Monday, January 29, 2007

Flying the Coop
Part III of IV

Photo: The Villalobos family residence in Havana's Miramar neighborhood. Circa 1957.

At around 1 a.m. on the morning of October 10, 1960, the prisoners, accompanied by four complicit guards, made their way down to the shoreline below Morro Castle with several uniforms safely packed. Hiding amid the shoreline rocks, they could see the faint lights of a ship far off in the distance and began to send the pre-established signal. Whether the signal light was obscured and not visible by the cutter, or the Coast Guard had pulled the plug on the operation is unknown. No raft ever arrived to recover the group. From then on, the men would have to resort to fallback plans and improvisation. Taking to the water, the group swam a few hundred yards to a stretch of shoreline near an auto tunnel that cuts through the Bay of Havana. Donning the stolen military uniforms, they were able to hitch rides into the city’s downtown area sometime later in the pre-dawn hours. From a safe-house, the men made contact with Villalobos, who would await the arrival of half the group at the family residence in the city’s Miramar neighborhood, then home to Cuba’s most prominent families. Some time later, the gates of 601, Fifth Avenue creaked open. The headlights of a car illuminated the darkened home’s interior as Villalobos emerged from the mansion’s garage-side entrance to usher the men inside. The mansion, with its lights extinguished, took on a forbidding air as the men found their way up a winding marble staircase into what had once been the bedroom of Eugenio’s sister and brother-in-law. Only two months earlier, they had fled to Miami along with their children and Eugenio’s mother, and were unaware of the developments back in Havana. Villalobos gave Captain Raul Barandela a revolver to use in case anything went awry. With that, the fugitive collapsed on a soft bed for the first time in months and drifted off to sleep, the revolver safe below his pillow.

Photo: Huber Matos' adjutants were housed in a second floor bedroom highlighted in this black and white photograph.

The following morning found Villalobos in his Havana office, awaiting further instructions on how to smuggle the men out of the country when his phone rang. His sister Nena shouted frantically on the other end of the line that a gunshot had gone off in the bedroom upstairs. Terrified that the shot might have been heard by Havana’s now ubiquitous militiamen, she begged her brother to get back to the house as quickly as possible. Entering the house, Villalobos went straight for the upstairs bedroom where he found all five men, alive and well. At some point during the early morning hours, while the exhausted men slept, one of the guards, doubting the promises of a space on the boat out of Cuba, had attempted suicide. Fearing he was about to be left behind and sold-out, he pulled the revolver, ever-so-gently, out from beneath Barandela’s pillow. A struggle ensued as the five men fought for possession of the gun and a shot pierced the quiet of the vast mansion. Barandela eventually regained control of the weapon but it took Villalobos some time to reassure the frightened guard that no one would be left behind before he was finally put at ease.

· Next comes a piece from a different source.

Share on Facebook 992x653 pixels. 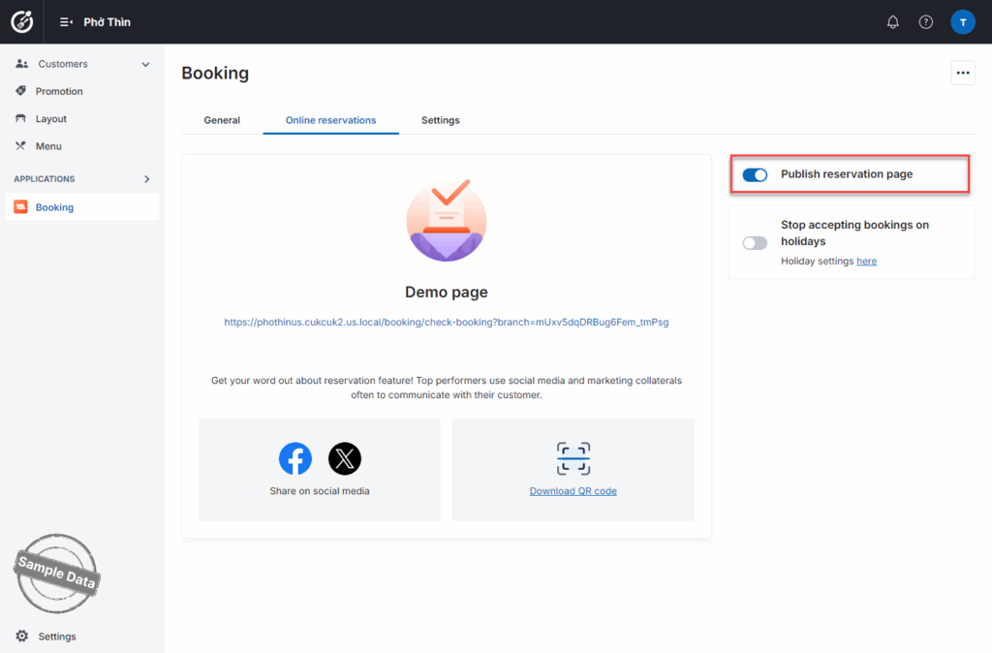pos(295,458)
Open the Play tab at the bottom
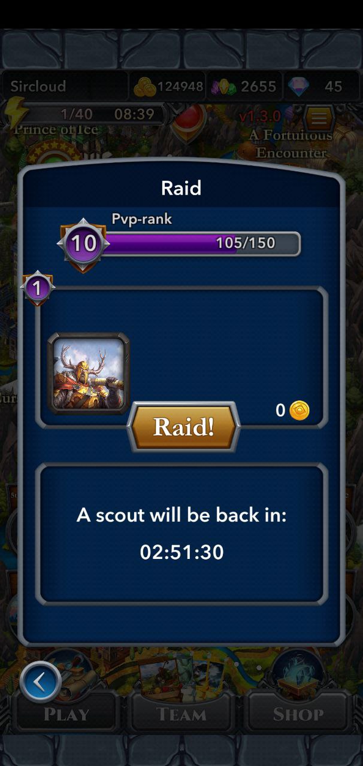The image size is (363, 766). pyautogui.click(x=66, y=713)
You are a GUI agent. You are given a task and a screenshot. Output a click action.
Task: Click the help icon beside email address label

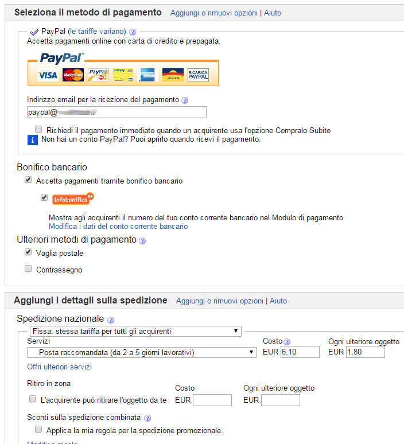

Photos: Villalobos family photos taken at the family's residence, where Matos' adjutants would later be hidden.

In the early years of the revolutionary government, militiamen were a common sight in Havana’s neighborhoods. The ever-present threat of a U.S. invasion or an internal uprising was constantly on the minds of the revolutionary hierarchy, which dispatched pairs of eyes throughout the capital city’s many neighborhoods. Villalobos would have to concoct an excuse for the sound of gunfire that had pierced the quiet of the upscale neighborhood. Taking a starter’s pistol as well as several other toys from his nephew’s bedroom closet, he littered the floor of the foyer with every manner of toy car, plush animal and, of course, the pistol. Reasoning he would simply explain to any curious police or militiamen that the boy had been playing with the starter’s pistol inside the house, Eugenio Villalobos, his sister Nena and their nervous guests settled down for another night at the house on Fifth Avenue. It would prove to be a nerve-wracking evening of waiting for a knock on the door that luckily, never came.